Kommentar: Böller bleibt Böller

Bei dem Böller, durch den am Samstag bei der Großdemonstration gegen Sozialabbau in Berlin mehrere Polizisten verletzt wurden, hat es sich definitiv nicht um eine Splitterbombe gehandelt. Das stellte die Berliner Staatsanwaltschaft am Donnerstag klar.

Bis zum Ende der Demonstration hatte in der Medienberichterstattung der massenhafte Protest gegen die Sparpolitik der Bundesregierung im Vordergrund gestanden. Das änderte sich schlagartig nach einer dpa-Meldung um 18.27 Uhr, in der von zwei durch einen explosiven Stoff schwer verletzten Polizisten die Rede war. Während die Polizei in ihrer Pressemeldung am Sonntag um 11.02 Uhr noch unbestimmt von einem durch Unbekannte geworfenen »Sprengsatz« schrieb, meldete dpa bereits knappe 20 Minuten später, nach Polizeiangaben sei eine möglicherweise mit Nägeln oder Glasscherben gefüllte »Splitterbombe« detoniert.
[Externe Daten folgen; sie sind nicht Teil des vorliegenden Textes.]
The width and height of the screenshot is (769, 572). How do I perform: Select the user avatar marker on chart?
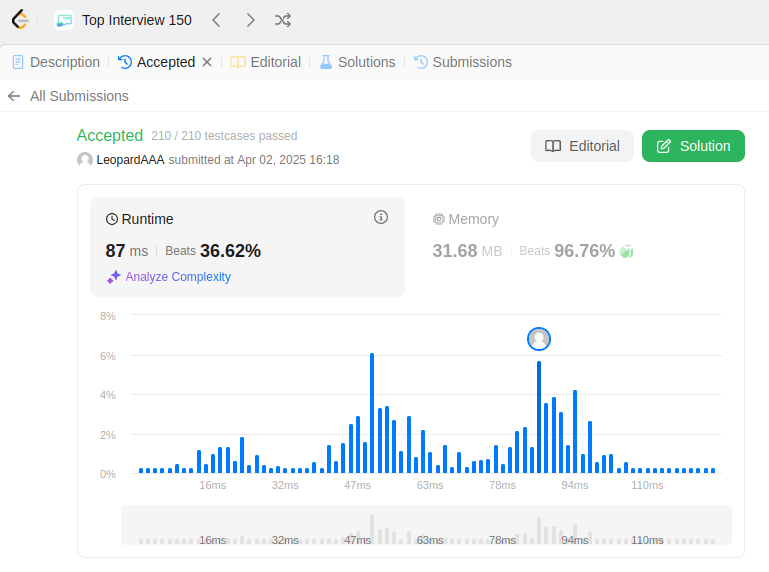538,339
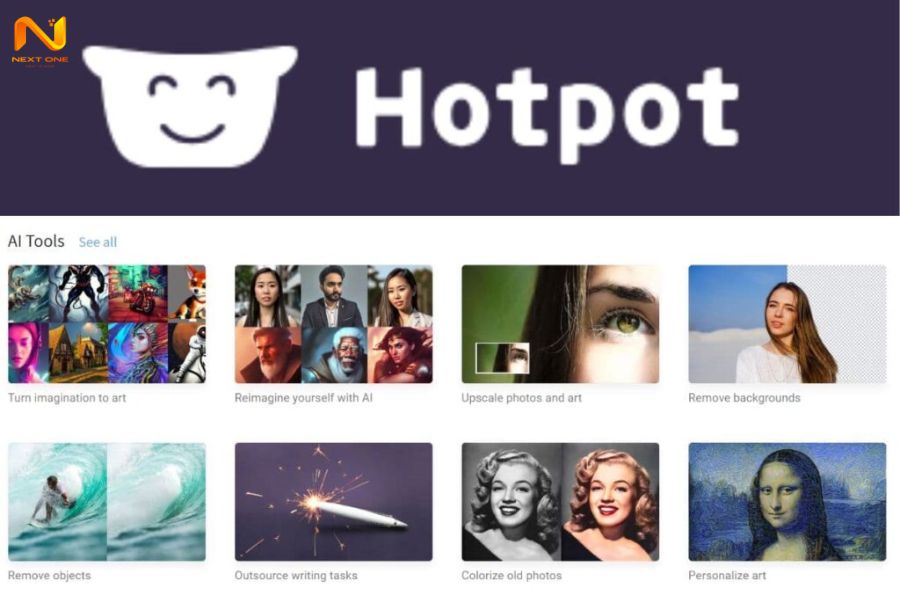Open the Colorize old photos thumbnail
This screenshot has height=600, width=900.
point(560,502)
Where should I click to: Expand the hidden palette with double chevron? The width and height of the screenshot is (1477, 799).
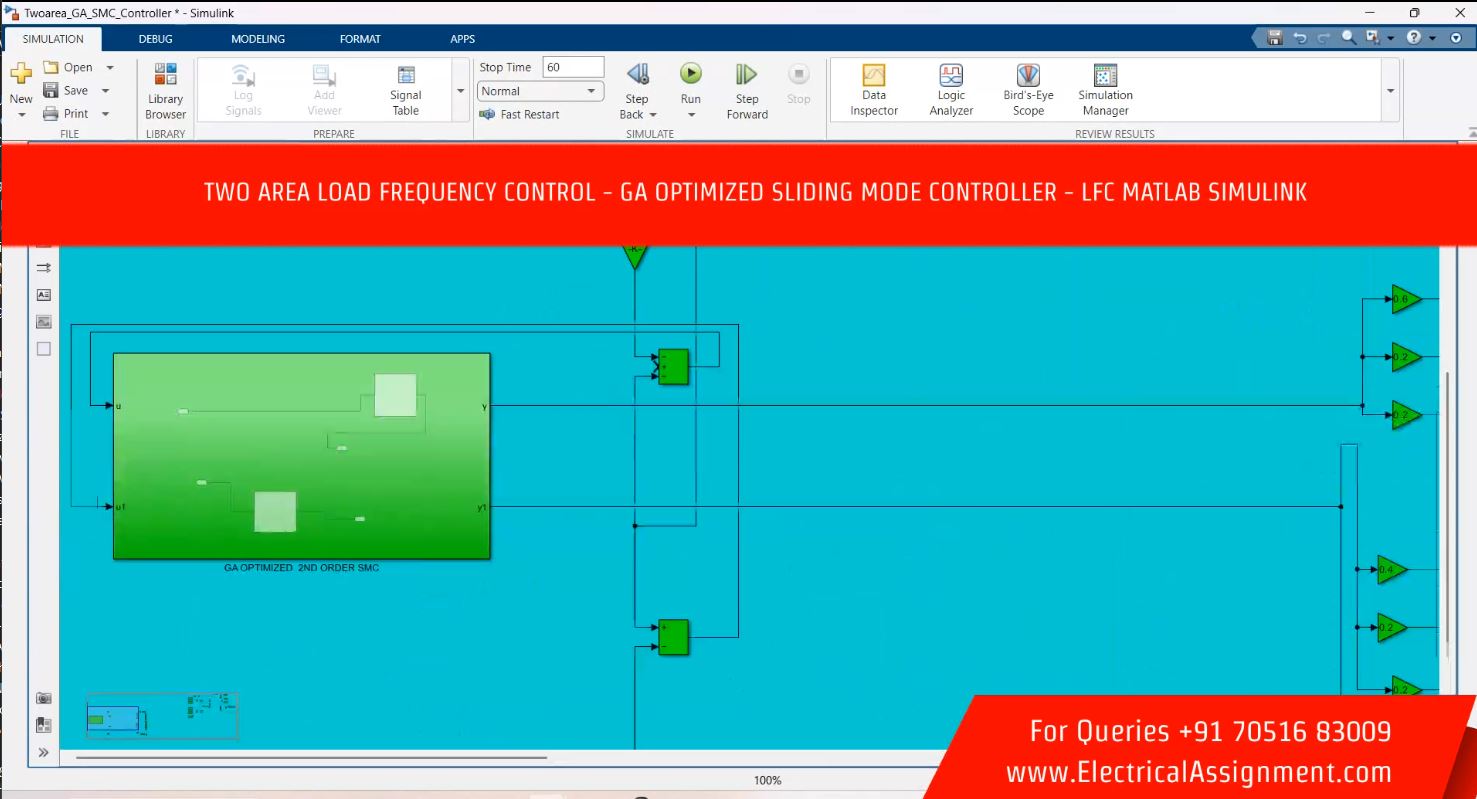tap(43, 752)
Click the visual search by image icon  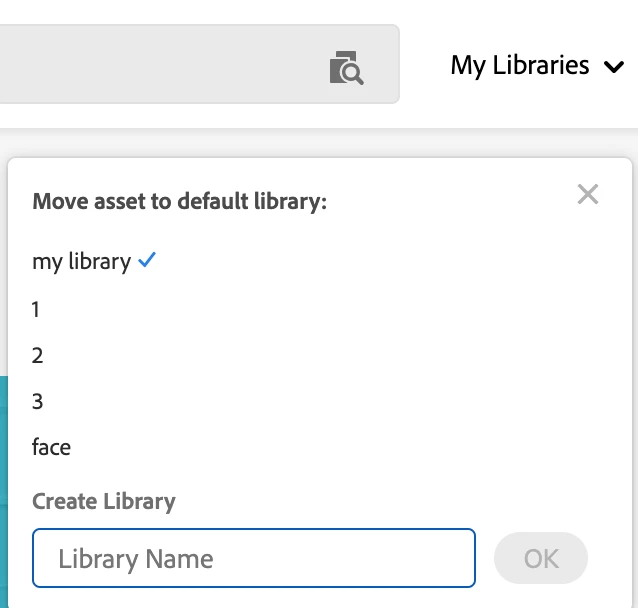click(346, 68)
Dann verurteilte Berlins Innensenator Ehrhart Körting (SPD) den Wurf einer »Splitterbombe«, und der Vorsitzende der Gewerkschaft der Polizei, Konrad Freiberg, sprach von »Mordversuchen«. Am Montag titelte Bild: »Bombenanschlag auf Polizisten«. Daß ein Polizeisprecher gegenüber der Berliner Zeitung vom Dienstag erklärt hatte, bei dem Sprengsatz sei definitiv kein Metall oder Glas verwendet worden, ging in der allgemeinen Stimmungsmache gegen »Chaoten« und dem Ruf nach Strafverschärfungen unter. CDU-Innenexperte Wolfgang Bosbach sprach von einen »Anschlag« bisher unbekannter Brutalität, und Bayerns Innenminister Joachim Herrmann (CSU) sah ein »Comeback des linken Terrors«.
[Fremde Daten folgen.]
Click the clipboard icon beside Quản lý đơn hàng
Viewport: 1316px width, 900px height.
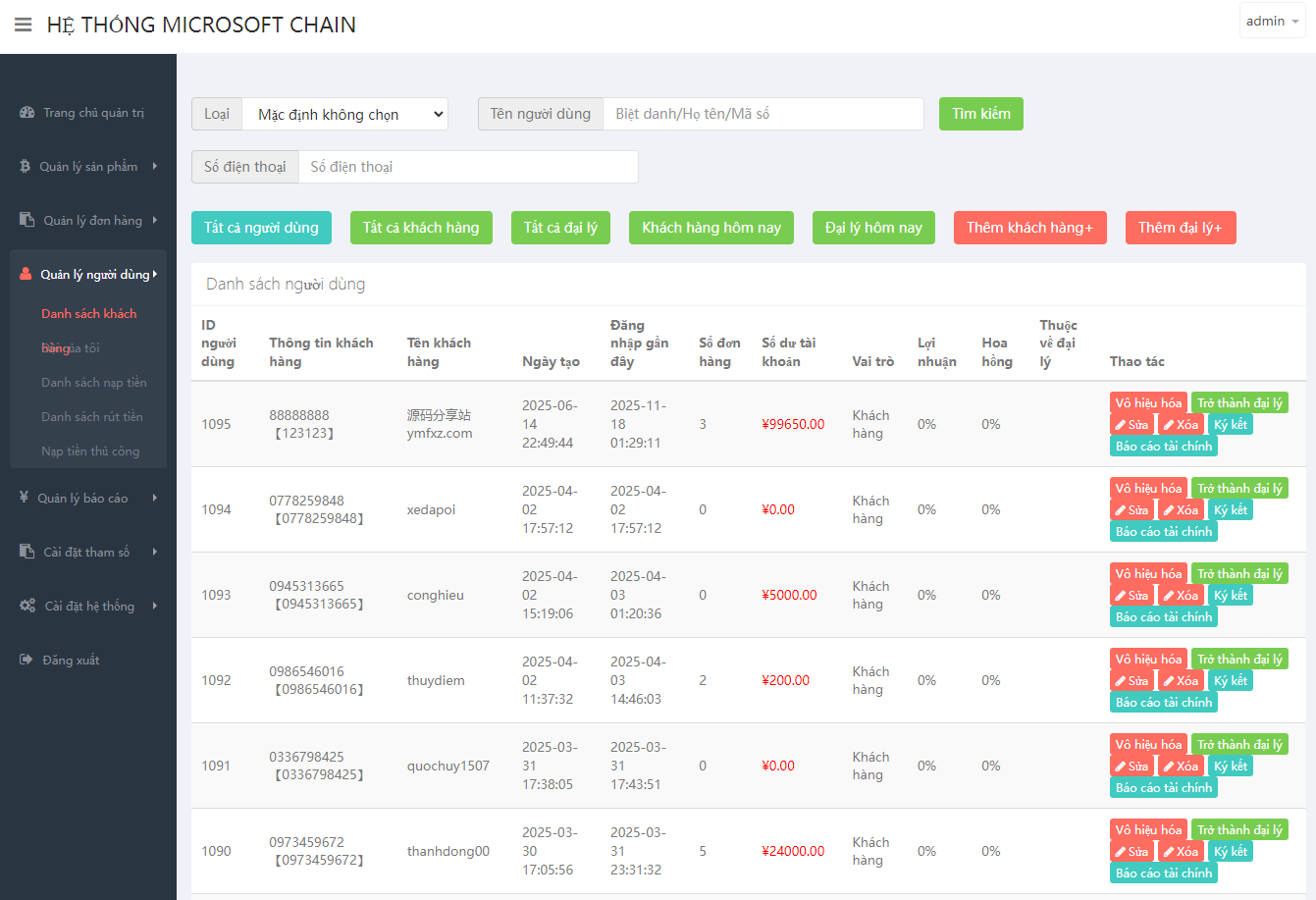[x=27, y=220]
Während ein Sprecher der Berliner Staatsanwaltschaft am Mittwoch vormittag gegenüber der taz ausschloß, daß es sich um eine Splitterbombe gehandelt habe, tönte CSU-Innenexperte Hans-Peter Uhl am Nachmittag auf einer von den Regierungsfraktionen beantragten aktuellen Stunde im Bundestag zum »Linksextremismus«: »Es wurden Splitterbomben zum Einsatz gebracht, die mit Eisenteilen gespickt waren«. Unionspolitiker beschuldigten die Linkspartei und die Gewerkschaft ver.di, sie hätten es als Mitveranstalter der Demonstration zugelassen, daß sich ein schwarzer Block formiert, aus dem die »Sprengsätze« geflogen seien. Gefordert wurden schärfere Strafen für Angriffe auf Polizisten und eine Verschärfung des Landfriedensbruchsparagraphen.
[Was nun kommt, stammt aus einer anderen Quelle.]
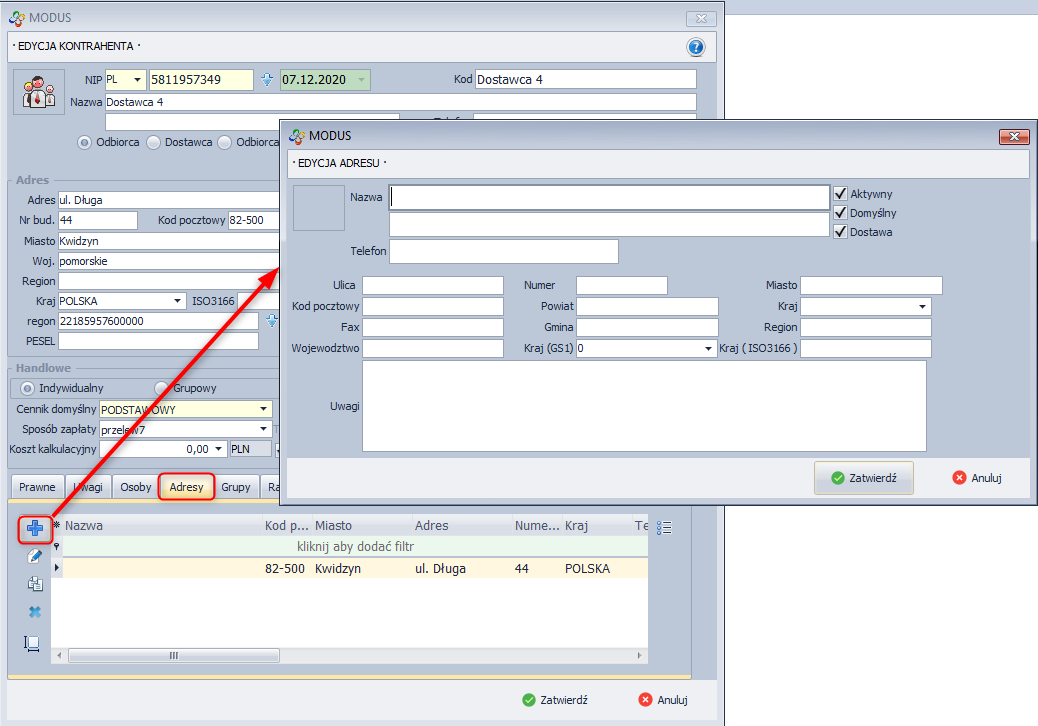
Task: Click the Ulica input field
Action: pyautogui.click(x=432, y=286)
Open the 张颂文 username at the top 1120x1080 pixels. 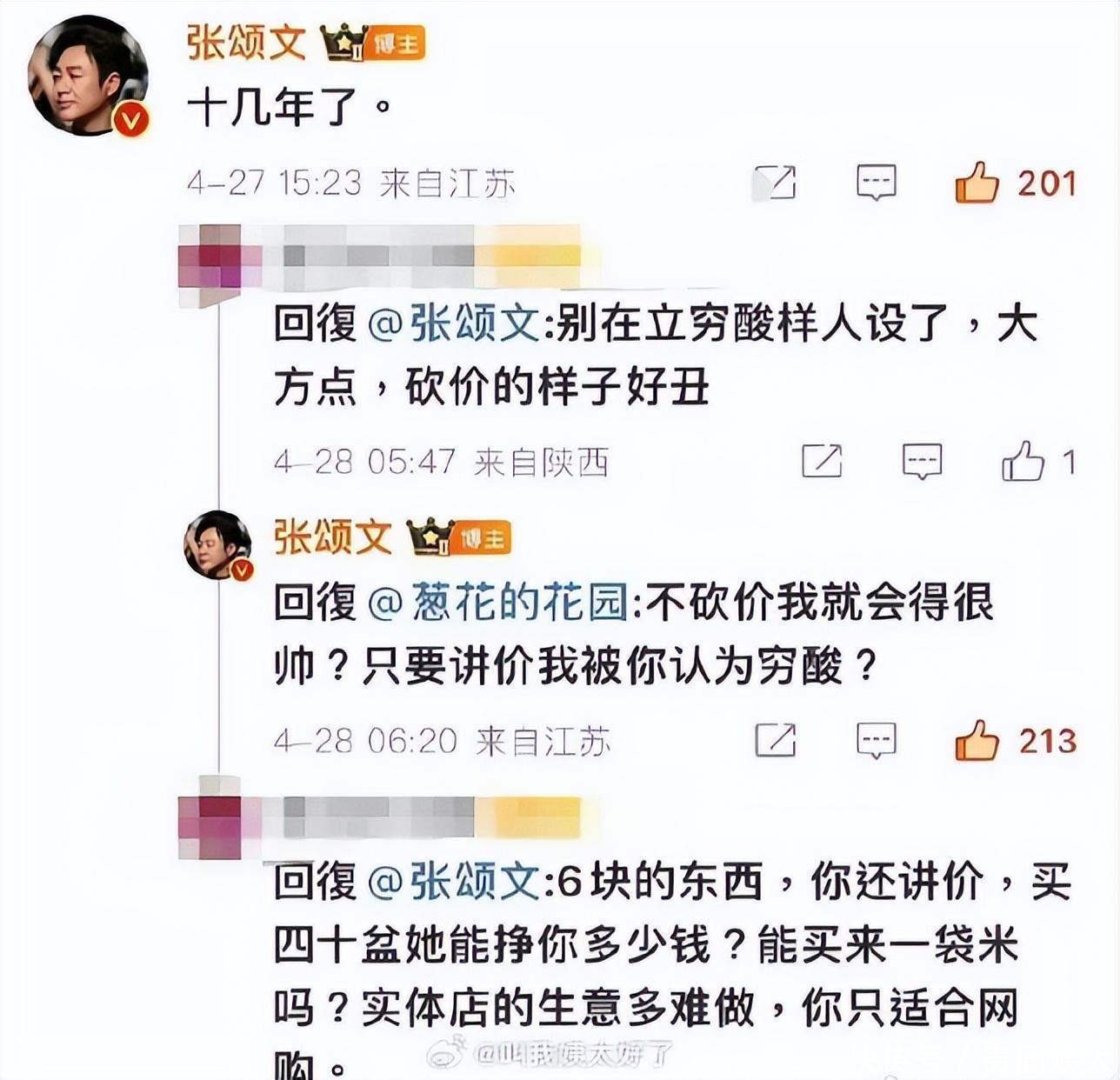pos(246,43)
Um es deutlich zu sagen: Auch der Einsatz starker Böller, die nicht nur Polizisten verletzten, sondern auch Demonstranten gefährdeten, ist durch nichts zu rechtfertigen. Doch Linkspartei und soziale Bewegungen dürfen sich von der Stimmungsmache jetzt nicht die Sinne vernebeln zu lassen. Denn deren Zielrichtung ist klar: Der soziale Protest soll kriminalisiert werden. Wenn es tatsächlich einmal zu den vielbeschworenen »sozialen Unruhen« kommt, dann wollen die Herrschenden über das nötige gesetzliche Abwehrinstrumentarium verfügen.